The expression of CXCR6 in ovarian cancer tissues is higher than that in adjacent tissues and is positively correlated with the expression of TNF-α. Macrophages promote the migration and invasion of ovarian cancer by binding to its unique ligand CXCL16 to activate PI3K/Akt signaling pathway [35]. The expression of CXCR6 in epithelial ovarian cancer is significantly higher than that in normal ovarian and benign tissues. Studies have shown that the expression of CXCR6 is associated with lymph node metastasis [36], and the same conclusions have been obtained in cell experiments [45]. Ovarian cancer cell lines OVCAR-3 and SKOV-3 with high expression of CXCR6 have higher migration and invasion abilities.
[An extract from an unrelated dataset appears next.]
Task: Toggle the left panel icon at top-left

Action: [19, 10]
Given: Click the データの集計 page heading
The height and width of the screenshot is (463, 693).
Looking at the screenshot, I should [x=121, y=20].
Interestingly, in the early stage of ovarian cancer metastasis, mesothelial cells promote peritoneal mesothelial fibroblast transformation by activating CXCR6, thereby promoting ovarian cancer proliferation and peritoneal metastasis [46]. However, another study showed that there was no difference in the expression level of CXCR6 between ovarian tumor primary lesions and omental metastases lesions [47]. Study has shown that the monoclonal antibody targeting of CXCR6 can increase the sensitivity of docetaxel [48], indicating that overexpression of CXCR6 may be as a target to improve drug resistance. In addition, overexpression of CXCR6 is associated with poor prognosis in prostate cancer [49], gastric cancer [50], and renal cancer [51], especially prostate cancer CXCR6 which is an independent predictor of poor prognosis, and its overexpression is a risk factor [49]. However, this study obtained an opposite conclusion that the overexpression of CXCR6 was associated with OS, PFS, and PPS of ovarian cancer. Further research is needed to verify this.
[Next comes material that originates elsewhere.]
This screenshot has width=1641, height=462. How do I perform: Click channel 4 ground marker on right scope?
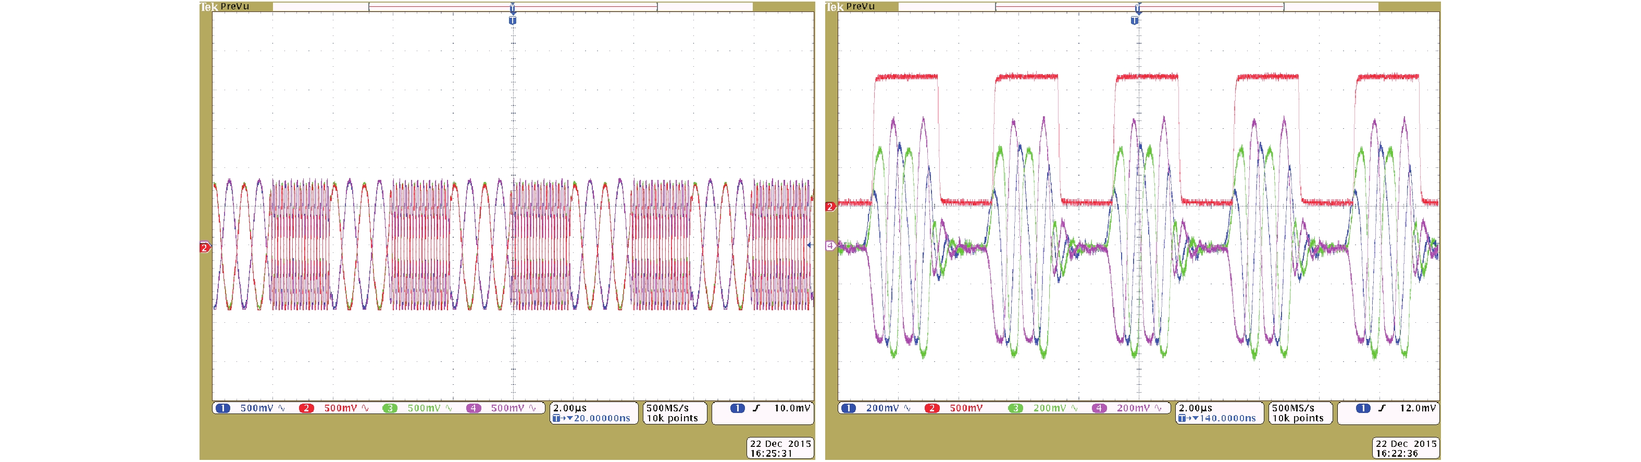830,246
CXCR7 belongs to the non-G-protein-coupled receptor [52], which not only competitively binds to the ligand CXCL12, but also binds to CXCL12 up to 10-fold more than CXCR4. Binding of the CXCR7 receptor to the ligand CXCL12 activates the p38 MAPK pathway to promote MMP-9 expression, thereby enhancing ovarian cancer cell invasion [53]. However, there are different results showing that CXCR4/CXCL12 axis promotes EMT and is a potential target of ovarian cancer progression. CXCR7 does not play a key role in EMT, but CXCL12/CXCR4 axis is a potential target for preventing ovarian cancer progression [34]. In addition to this, CXCR7 can also bind to CXCL11 [54] and CCL19 [55]. The CCL19/CXCR7 axis activates the AKT and ERK pathways and downregulates the expression of E-cadherin. CXCR7 overexpression not only significantly enhances histone modification and transcription, but also indirectly induces the expression of mesenchymal markers such as SNAI1, SNAI2, and CDH2 to promote migration and invasion of ovarian cancer cells [58]. This study found that although there was no significant difference in CXCR7 expression between ovarian and normal ovarian tissues and CXCR7 expression was not associated with clinical stage, CXCR7 was negatively correlated with OS and PFS, whereas CXCR4 was not associated with OS but associated only with PFS and PPS. The combination of CXCR7 and CXCR4 is a very promising indicator for predicting the occurrence, progression, and prognosis of ovarian cancer. In the CXCR7-CXCR4/CXCL12 axis, whether CXCR4 and CXCR7 are a competitive inhibition relationship or have a synergistic effect is still controversial.

5. Conclusions

In conclusion, the expression and prognostic value of the CXC receptor family in ovarian cancer was analyzed, and the changes in the molecular profile of CXCs in patients with ovarian cancer were further understood. The results of this study indicate that CXCR3/4/7 are potential targets for the treatment of ovarian cancer, and CXCR2/4/5/6/7 are new markers for the prognosis of ovarian cancer. Among them, CXCR5 and CXCR6 have been found to play a role of tumor suppressor genes in the prognosis, which is controversial. Further studies are needed to validate these results.